» **TASK BRIEF**
Render the lines of the listing from the line containing "Viewport: 623px width, 724px height." to the line containing "click(x=396, y=232)" as a Markdown table with the columns Row and Line, omitting any blank lines.

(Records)
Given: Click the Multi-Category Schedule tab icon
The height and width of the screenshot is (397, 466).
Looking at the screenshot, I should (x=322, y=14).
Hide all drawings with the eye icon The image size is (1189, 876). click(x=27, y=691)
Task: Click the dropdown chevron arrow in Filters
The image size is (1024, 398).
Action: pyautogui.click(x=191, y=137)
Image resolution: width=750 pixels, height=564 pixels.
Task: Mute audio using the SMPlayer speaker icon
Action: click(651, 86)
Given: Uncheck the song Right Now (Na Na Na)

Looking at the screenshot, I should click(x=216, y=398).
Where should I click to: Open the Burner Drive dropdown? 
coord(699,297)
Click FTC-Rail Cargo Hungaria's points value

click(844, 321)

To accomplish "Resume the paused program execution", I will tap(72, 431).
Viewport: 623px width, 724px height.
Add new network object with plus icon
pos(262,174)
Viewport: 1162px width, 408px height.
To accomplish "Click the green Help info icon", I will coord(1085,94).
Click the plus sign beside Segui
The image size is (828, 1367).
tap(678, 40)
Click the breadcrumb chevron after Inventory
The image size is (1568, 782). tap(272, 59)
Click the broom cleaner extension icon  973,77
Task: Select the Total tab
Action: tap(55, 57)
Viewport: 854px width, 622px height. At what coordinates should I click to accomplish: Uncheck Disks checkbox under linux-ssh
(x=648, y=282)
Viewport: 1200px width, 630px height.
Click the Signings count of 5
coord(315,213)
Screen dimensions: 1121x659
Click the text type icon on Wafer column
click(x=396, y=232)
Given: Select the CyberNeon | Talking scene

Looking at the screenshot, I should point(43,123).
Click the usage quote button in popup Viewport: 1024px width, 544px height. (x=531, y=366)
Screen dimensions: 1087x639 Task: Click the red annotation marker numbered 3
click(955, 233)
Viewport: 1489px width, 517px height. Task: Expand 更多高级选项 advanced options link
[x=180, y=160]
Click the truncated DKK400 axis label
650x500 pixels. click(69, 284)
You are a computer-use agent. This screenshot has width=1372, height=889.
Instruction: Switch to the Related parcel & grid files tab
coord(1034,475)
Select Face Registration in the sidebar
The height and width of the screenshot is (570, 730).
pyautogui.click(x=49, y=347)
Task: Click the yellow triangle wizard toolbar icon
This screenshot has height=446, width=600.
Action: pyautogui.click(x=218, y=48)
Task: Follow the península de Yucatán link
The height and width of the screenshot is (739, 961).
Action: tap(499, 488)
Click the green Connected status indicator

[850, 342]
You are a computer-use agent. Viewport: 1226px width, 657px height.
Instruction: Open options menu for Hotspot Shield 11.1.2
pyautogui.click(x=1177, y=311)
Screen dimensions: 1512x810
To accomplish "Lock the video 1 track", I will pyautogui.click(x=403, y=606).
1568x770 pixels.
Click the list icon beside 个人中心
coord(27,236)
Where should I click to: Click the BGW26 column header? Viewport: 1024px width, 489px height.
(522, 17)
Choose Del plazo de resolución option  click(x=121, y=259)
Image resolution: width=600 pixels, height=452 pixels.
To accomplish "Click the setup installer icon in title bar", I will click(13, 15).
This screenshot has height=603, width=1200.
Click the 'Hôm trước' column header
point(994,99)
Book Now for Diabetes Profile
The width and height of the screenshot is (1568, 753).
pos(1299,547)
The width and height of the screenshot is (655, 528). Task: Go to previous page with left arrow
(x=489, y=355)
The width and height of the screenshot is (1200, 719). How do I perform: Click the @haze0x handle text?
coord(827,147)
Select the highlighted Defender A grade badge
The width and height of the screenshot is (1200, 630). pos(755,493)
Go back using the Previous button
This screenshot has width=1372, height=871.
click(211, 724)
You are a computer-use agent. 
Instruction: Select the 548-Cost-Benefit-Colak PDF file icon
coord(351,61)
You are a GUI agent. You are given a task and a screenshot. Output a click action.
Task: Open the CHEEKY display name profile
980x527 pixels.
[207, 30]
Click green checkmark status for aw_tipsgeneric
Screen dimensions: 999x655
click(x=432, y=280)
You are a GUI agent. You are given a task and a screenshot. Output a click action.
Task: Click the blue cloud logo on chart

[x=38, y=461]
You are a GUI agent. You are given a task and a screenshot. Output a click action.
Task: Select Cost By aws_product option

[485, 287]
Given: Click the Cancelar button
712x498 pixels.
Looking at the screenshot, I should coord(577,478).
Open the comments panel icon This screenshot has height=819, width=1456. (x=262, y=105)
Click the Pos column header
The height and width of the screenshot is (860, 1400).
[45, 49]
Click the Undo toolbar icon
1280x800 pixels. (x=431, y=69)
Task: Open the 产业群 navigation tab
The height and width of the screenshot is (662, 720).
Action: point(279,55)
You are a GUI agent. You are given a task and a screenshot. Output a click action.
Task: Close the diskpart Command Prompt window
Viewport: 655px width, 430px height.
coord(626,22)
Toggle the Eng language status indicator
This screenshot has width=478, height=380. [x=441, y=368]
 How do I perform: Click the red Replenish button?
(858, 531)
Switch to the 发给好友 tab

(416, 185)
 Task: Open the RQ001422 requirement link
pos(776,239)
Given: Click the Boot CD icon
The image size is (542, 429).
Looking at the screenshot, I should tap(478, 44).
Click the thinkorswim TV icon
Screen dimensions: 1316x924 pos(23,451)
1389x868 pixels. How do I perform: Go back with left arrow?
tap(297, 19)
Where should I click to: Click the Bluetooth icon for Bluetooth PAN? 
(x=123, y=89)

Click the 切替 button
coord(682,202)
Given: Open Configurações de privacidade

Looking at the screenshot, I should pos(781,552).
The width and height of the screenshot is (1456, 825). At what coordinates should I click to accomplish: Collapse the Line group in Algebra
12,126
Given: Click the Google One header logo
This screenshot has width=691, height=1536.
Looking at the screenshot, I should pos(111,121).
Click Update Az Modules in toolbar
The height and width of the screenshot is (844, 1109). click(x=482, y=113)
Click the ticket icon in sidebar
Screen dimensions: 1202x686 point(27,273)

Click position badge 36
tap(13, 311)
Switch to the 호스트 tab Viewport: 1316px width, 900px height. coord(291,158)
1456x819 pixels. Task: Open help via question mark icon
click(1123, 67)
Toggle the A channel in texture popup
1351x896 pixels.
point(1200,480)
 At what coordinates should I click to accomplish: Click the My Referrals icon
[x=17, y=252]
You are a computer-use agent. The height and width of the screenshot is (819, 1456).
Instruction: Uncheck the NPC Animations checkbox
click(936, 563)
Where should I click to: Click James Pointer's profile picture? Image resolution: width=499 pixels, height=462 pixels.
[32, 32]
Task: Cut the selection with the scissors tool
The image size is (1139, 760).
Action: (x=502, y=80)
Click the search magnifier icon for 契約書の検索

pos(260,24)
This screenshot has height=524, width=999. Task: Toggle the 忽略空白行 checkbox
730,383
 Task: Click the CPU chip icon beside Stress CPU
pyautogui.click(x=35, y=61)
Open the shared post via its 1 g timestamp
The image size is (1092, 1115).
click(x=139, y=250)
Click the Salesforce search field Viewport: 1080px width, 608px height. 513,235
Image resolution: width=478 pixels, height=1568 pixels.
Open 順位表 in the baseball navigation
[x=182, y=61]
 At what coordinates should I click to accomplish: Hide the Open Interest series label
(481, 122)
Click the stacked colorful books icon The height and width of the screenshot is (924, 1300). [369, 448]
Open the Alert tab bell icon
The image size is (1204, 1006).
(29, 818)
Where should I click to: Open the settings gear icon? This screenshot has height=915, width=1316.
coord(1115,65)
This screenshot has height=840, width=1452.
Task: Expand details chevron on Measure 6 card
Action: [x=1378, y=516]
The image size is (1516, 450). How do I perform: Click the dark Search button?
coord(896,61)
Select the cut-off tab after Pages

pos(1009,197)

» **RESULT**
| Row | Line |
|---|---|
| 1 | Viewport: 623px width, 724px height. |
| 2 | Add new network object with plus icon |
| 3 | pos(262,174) |
| 4 | Viewport: 1162px width, 408px height. |
| 5 | To accomplish "Click the green Help info icon", I will coord(1085,94). |
| 6 | Click the plus sign beside Segui |
| 7 | The image size is (828, 1367). |
| 8 | tap(678, 40) |
| 9 | Click the breadcrumb chevron after Inventory |
| 10 | The image size is (1568, 782). tap(272, 59) |
| 11 | Click the broom cleaner extension icon  973,77 |
| 12 | Task: Select the Total tab |
| 13 | Action: tap(55, 57) |
| 14 | Viewport: 854px width, 622px height. At what coordinates should I click to accomplish: Uncheck Disks checkbox under linux-ssh |
| 15 | (x=648, y=282) |
| 16 | Viewport: 1200px width, 630px height. |
| 17 | Click the Signings count of 5 |
| 18 | coord(315,213) |
| 19 | Screen dimensions: 1121x659 |
| 20 | Click the text type icon on Wafer column |
| 21 | click(x=396, y=232) |